start Page excerpt

Using vgg with greyscale images

I am in lesson 2 and trying to apply the finetune of the vgg model to other datasets. I have tried with the Statefarm driver competition and it works relatively well (0.92 val acc).
But when I try with a dataset that has greyscale images (https://www.kaggle.com/c/datasciencebowl) I only reach 0.34 acc. Is there any preproccesing needed with a greyscale dataset?

1 Like

Yes, a color network isn’t necessarily optimal for a BW image. What accuracy did the leaders in the competition get? Have you tried fine tuning more layers?

PS: This is a great article for this comp: http://benanne.github.io/2015/03/17/plankton.html

Hi, I am trying to apply the network to BW images also. Have you found a way to preprocess them? :slight_smile:

In one of the videos you retrained VGG on Imagenet for the sake of Batch Normalization. Could I in theory convert all photos of Imagenet to grayscale, and then create a grayscale version of VGG16BN?

1 Like

I have managed to make some progress. Look into lesson 3 on the MNIST example (and on the notebook in the git repository) on how to retrain a (simpler) network from scratch using greyscale. My problem was that the loss increased a lot, I think it was a problem with choosing the correct learning rate (going now through lesson 4 where this is explained)

Hi, I am also trying to work through the data science bowl challenge. How are you dealing with the fact that each folder of images is a single data point rather than a single image?

I think you can not directly use gray images. The input layer is something like (3, 224, 224) the 3 represents the R, G and B channels of the image and from the gray images it should be something like (1, 224,224). May be converting gray image to RGB helps not sure though. If you have open cv installed you may try:

import cv2
import cv
color_img = cv2.cvtColor(gray_img, cv.CV_GRAY2RGB)

Has anyone gone ahead and tried training VGG (or another network, but now with 1 channel input layer) on a grayscale version of ImageNet? I’m curious if this might then transfer to looking at X-Ray or CT images. I tried searching online, but I didn’t see any obvious leads (this old forum topic is at the top of the list).

end Page excerpt
start Records

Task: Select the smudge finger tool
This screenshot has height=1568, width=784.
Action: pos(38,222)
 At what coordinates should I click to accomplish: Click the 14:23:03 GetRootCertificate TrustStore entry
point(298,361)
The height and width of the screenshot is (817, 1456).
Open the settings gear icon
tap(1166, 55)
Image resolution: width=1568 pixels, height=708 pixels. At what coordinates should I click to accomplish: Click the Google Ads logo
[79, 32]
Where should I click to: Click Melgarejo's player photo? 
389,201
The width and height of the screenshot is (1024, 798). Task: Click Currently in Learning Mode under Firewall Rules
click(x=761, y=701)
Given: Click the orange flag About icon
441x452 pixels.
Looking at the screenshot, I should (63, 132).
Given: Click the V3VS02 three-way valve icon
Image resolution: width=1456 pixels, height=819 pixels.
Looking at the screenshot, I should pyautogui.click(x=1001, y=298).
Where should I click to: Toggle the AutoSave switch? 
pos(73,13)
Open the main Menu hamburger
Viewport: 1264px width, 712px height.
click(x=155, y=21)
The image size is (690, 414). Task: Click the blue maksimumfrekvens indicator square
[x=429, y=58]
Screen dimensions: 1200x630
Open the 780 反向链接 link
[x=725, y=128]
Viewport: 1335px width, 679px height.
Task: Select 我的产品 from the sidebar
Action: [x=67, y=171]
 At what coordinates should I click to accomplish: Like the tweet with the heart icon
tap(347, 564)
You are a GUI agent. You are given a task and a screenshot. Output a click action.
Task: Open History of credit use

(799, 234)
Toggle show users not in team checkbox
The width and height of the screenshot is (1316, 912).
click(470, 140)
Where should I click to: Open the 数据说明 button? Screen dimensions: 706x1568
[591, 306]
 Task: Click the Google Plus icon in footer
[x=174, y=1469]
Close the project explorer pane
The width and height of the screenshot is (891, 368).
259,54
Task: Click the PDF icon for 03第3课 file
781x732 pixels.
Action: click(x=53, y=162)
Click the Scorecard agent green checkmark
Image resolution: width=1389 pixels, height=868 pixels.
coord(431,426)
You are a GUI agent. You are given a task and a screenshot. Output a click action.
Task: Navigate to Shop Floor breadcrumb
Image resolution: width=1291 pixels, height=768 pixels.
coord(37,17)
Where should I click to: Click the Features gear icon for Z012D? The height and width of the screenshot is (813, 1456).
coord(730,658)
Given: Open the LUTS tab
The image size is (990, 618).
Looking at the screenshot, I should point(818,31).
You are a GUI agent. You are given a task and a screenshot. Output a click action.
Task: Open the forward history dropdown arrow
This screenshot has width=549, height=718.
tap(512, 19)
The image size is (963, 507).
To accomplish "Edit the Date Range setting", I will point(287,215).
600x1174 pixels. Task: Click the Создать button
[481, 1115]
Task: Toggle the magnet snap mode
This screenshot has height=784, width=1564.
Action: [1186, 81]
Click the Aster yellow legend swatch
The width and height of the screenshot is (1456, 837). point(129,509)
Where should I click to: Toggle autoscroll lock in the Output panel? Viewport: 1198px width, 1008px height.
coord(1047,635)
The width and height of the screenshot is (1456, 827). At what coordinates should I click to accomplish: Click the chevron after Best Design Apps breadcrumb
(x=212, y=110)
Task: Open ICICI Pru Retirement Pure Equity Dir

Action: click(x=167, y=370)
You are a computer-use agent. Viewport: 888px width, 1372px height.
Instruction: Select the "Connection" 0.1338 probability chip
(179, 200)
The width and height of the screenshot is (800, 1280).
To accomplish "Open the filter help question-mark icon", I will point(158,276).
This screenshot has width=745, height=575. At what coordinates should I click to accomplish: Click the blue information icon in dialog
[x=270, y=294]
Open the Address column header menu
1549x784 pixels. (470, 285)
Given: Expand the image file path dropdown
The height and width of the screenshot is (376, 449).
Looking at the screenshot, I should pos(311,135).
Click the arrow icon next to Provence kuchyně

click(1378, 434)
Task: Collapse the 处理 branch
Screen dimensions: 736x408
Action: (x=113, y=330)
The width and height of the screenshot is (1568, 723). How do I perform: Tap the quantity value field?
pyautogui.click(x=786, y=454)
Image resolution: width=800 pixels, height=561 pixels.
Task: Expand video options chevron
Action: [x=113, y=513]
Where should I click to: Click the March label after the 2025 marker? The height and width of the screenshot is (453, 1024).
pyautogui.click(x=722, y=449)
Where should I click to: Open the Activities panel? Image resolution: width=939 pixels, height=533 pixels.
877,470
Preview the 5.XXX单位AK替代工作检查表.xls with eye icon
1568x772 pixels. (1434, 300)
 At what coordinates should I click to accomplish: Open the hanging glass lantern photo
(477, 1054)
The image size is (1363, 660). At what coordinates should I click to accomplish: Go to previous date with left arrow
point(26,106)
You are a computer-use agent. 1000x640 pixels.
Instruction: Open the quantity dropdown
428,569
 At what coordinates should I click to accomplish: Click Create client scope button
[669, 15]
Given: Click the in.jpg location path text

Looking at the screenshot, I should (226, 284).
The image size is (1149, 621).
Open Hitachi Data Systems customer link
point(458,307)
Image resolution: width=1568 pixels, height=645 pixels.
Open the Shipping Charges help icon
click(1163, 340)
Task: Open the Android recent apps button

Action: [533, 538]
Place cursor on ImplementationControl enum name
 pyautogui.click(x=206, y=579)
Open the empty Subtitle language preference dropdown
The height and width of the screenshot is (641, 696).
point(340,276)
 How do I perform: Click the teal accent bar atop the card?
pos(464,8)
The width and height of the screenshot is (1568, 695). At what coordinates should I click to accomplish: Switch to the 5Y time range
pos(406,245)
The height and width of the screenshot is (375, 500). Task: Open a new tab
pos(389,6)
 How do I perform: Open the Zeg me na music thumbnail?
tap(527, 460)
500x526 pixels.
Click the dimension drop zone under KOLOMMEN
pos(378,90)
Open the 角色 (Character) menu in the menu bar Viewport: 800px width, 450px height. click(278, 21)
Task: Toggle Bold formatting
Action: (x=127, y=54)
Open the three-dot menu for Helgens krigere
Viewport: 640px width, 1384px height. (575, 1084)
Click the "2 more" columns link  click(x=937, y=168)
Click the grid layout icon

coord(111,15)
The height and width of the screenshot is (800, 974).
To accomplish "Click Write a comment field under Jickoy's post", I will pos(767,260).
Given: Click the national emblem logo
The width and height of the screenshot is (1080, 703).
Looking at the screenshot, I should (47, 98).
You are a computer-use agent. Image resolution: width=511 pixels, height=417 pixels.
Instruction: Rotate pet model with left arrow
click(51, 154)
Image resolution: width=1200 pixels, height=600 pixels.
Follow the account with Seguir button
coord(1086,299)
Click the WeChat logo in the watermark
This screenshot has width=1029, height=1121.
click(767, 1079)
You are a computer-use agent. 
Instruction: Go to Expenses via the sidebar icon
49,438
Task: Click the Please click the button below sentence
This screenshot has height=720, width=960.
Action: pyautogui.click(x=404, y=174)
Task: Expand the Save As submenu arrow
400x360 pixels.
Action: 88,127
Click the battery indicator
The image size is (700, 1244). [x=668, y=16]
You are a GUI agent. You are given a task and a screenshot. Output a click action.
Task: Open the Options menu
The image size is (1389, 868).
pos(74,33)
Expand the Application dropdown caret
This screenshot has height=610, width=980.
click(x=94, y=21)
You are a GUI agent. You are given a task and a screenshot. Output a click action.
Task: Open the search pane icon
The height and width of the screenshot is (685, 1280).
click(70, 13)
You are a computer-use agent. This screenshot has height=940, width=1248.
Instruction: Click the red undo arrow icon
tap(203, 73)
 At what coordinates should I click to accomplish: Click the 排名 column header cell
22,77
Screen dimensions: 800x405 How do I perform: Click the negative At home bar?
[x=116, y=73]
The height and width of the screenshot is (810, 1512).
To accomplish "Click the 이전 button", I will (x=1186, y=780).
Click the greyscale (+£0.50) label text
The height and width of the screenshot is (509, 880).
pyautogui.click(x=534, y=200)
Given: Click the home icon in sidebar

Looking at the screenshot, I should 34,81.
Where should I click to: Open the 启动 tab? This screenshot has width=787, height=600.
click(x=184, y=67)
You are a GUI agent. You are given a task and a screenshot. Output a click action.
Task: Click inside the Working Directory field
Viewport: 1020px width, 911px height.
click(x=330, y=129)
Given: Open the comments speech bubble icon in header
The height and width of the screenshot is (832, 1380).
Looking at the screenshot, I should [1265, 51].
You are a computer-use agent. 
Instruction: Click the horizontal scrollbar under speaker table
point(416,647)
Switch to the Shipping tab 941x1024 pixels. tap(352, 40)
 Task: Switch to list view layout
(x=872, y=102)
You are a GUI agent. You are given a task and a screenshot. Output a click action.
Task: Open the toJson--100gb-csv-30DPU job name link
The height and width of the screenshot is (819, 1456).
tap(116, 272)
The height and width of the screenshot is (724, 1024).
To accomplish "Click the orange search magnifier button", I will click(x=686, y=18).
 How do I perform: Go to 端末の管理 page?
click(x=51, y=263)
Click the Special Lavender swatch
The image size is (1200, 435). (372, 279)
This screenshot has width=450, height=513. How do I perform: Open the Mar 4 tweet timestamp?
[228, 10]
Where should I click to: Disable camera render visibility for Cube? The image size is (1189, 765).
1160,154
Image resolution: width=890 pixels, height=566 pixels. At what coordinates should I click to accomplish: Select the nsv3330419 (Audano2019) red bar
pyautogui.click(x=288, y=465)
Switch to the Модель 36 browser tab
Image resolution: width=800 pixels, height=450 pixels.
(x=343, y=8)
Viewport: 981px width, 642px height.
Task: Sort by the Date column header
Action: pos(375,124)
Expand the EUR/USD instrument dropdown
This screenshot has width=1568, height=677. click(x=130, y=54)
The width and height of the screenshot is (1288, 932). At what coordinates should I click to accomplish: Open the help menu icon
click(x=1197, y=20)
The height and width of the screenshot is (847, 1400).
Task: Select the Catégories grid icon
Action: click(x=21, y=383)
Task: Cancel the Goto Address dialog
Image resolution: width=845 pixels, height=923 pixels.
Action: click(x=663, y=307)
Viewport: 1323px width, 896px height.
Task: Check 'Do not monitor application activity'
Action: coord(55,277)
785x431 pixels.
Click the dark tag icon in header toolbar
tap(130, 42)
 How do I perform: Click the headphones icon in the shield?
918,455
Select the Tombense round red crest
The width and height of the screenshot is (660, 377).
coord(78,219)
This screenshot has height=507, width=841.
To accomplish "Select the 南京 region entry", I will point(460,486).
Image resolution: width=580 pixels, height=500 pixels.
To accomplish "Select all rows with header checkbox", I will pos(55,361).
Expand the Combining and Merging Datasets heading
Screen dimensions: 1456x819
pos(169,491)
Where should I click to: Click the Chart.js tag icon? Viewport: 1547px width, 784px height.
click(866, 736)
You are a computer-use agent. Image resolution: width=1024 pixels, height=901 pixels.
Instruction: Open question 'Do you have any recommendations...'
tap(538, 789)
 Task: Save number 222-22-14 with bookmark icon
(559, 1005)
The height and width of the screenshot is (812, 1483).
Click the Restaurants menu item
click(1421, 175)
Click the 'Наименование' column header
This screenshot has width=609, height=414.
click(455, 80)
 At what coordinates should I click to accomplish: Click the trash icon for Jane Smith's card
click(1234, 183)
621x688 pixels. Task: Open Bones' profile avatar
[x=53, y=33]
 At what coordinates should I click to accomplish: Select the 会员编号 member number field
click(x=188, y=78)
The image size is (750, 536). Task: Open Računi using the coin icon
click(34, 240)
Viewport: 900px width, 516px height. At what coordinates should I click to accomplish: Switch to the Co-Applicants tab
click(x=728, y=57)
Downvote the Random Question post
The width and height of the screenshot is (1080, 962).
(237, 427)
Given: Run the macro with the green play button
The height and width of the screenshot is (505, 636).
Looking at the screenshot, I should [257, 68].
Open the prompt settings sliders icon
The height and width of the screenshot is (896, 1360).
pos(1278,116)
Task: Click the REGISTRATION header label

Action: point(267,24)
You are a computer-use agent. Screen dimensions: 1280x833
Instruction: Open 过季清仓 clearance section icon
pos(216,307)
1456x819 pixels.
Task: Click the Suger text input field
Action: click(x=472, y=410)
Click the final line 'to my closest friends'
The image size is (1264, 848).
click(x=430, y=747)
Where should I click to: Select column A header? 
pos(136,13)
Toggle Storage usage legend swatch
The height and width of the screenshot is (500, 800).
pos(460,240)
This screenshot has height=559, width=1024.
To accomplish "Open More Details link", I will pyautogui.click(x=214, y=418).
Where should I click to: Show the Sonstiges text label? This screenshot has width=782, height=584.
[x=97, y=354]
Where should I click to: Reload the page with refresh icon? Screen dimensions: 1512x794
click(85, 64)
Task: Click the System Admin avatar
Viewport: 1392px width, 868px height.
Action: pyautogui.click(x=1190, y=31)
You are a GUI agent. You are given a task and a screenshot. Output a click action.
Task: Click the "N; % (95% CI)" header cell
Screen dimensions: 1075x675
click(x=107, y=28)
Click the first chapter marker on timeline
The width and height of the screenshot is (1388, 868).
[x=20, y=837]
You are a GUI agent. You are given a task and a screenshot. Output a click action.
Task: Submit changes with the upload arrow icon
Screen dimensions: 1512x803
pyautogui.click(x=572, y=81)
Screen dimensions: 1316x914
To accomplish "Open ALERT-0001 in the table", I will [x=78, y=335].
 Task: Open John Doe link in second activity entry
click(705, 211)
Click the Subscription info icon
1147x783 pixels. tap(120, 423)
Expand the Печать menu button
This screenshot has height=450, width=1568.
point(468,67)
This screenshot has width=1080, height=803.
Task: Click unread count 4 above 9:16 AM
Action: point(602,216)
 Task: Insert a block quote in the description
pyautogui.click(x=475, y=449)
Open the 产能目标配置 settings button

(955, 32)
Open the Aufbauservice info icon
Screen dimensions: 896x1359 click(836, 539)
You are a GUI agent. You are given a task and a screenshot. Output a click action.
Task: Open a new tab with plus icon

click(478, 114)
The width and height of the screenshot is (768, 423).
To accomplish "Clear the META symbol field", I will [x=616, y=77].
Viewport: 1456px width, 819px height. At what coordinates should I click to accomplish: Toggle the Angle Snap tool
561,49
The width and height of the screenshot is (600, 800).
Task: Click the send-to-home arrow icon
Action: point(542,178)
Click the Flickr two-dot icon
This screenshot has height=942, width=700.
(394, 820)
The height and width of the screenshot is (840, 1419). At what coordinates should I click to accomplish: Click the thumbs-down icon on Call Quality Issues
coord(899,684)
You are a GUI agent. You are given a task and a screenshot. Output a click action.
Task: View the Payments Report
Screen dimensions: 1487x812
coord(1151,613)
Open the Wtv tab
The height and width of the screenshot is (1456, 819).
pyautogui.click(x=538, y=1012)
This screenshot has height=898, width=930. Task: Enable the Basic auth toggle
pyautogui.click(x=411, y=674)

end Records

## Exercises
1 – Answer these questions using the forum thread on VGG and greyscale images:
(a) What validation accuracy did the first poster reach on the Statefarm driver competition?
(b) Which lesson's MNIST example is suggested for retraining a simpler network from scratch on greyscale?
(c) In the input layer shape (3, 224, 224), what does the 3 stand for?
2 – Reproduce the part of the forum thread on VGG and greyscale images between "Using vgg with" and "a greyscale dataset?", inclusive.

## Answers for the tasks
1 –
(a) 0.92
(b) Lesson 3
(c) The R, G and B channels of the image

2 –
Using vgg with greyscale images

I am in lesson 2 and trying to apply the finetune of the vgg model to other datasets. I have tried with the Statefarm driver competition and it works relatively well (0.92 val acc).
But when I try with a dataset that has greyscale images (https://www.kaggle.com/c/datasciencebowl) I only reach 0.34 acc. Is there any preproccesing needed with a greyscale dataset?